Denominazione d'Origine Protetta (DOP) in Italy, Appellation d'Origine Contrôlée (AOC) in France and Denomination of Origin (DOP) throughout the European Union (EU) identify products produced, processed and prepared in regions known for expertise in that particular product. For North American olive oil, the California Olive Oil Council (COOC) and the International Olive Council (IOC) certify and give their mark to quality extra-virgin olives oils, from California and the EU respectively, based on taste and quality.

Olive Oil Shopping Tips

Beyond the labels, there are a few other things to consider when you're looking for the best olive oil for what you're cooking.

Light Exposure Light exposure causes the oil to become rancid and lose its healthful properties-buy extra-virgin olive oil in dark glass bottles and metal cans and store it in a cool, dark place.

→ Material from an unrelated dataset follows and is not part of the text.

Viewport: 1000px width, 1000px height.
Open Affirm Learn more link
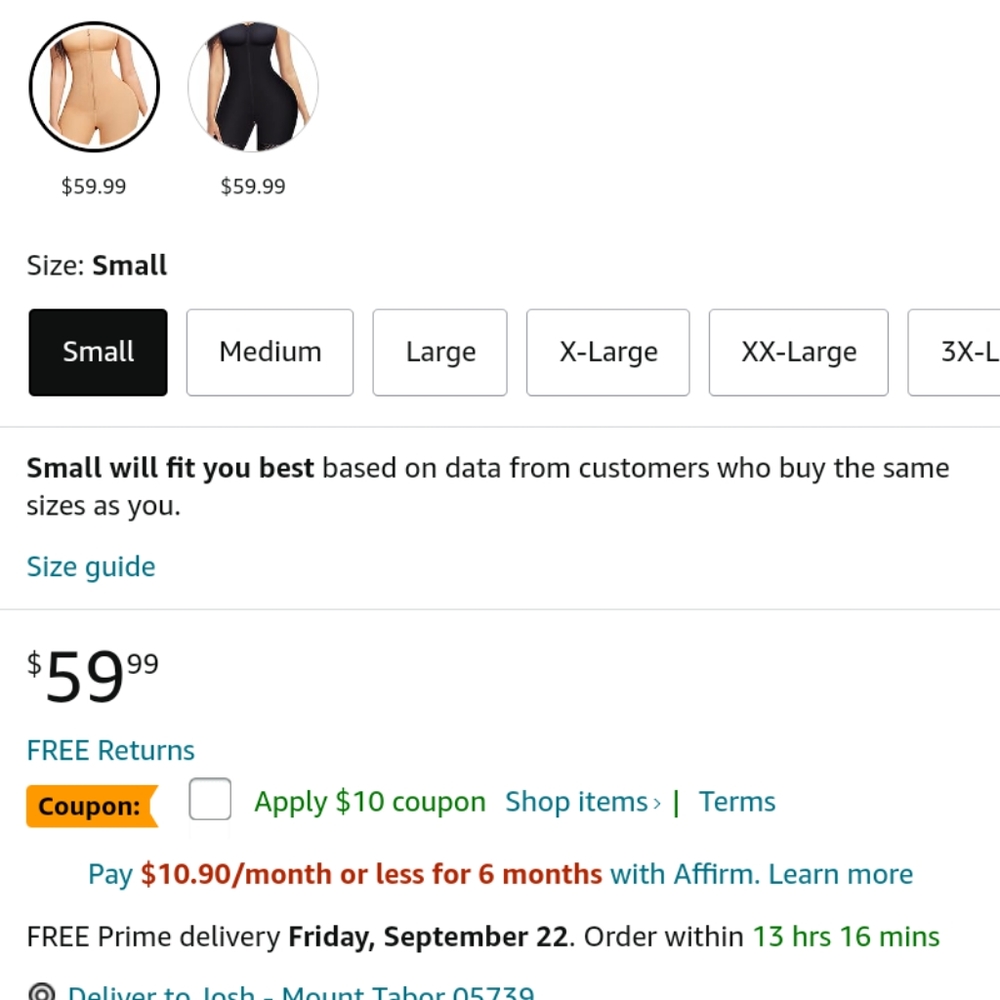841,874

Bottling and Expiration Dates Bottling and/or expiration dates provide guidance on how long the oil will keep.

Size of the Bottle If you don't use extra-virgin olive oil regularly, buy small bottles–polyphenols and flavor can diminish as the oil is exposed to air.

Color The color of the oil doesn't indicate its quality-rather the variety and ripeness of olives used to make it.

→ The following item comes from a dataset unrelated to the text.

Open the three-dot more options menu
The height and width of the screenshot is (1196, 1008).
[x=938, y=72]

What We Like at EatingWell

In the EatingWell Test Kitchen, we like to use extra-virgin olive oil for both its healthful properties (we often use it to replace butter or other fats) and its flavor. Consider keeping two types on hand: a less expensive variety for cooking and an artisanal oil for dipping. We held a blind tasting of 10 different oils. Four of the six tasters preferred Spectrum Organic Extra-Virgin Olive Oil for its fruity flavor and well-balanced finish. We also tried a variety of artisanal oils. Comments on the flavors and aromas of the artisanal oils ran the gamut from "grassy, green and bitter" to "buttery with a green-apple ­finish." There were two that we liked best. L'Estornell Organic Spanish Extra Virgin Olive Oil is a well-balanced oil made from Arbequina olives, the variety used to make most oils from California and Northeast Spain. A lovely single-estate oil from Tuscany, Altomena Extra-Virgin Olive Oil is grassy and peppery with loads of olive flavor.

The Smoke Point Controversy

You might have heard that you can't cook with extra-virgin olive oil because it breaks down when heated, creating harmful substances and destroying its beneficial properties. But all oils break down when they are heated to their smoke point or reheated repeatedly. However, an oil's smoke point is really a temperature range (olive oil's is between 365-420°F), not an absolute number because many factors affect the chemical properties of oil. You can safely and healthfully cook with any oil by not ­heating it until it's smoking-to get your oil hot enough to cook with, just heat it until it shimmers.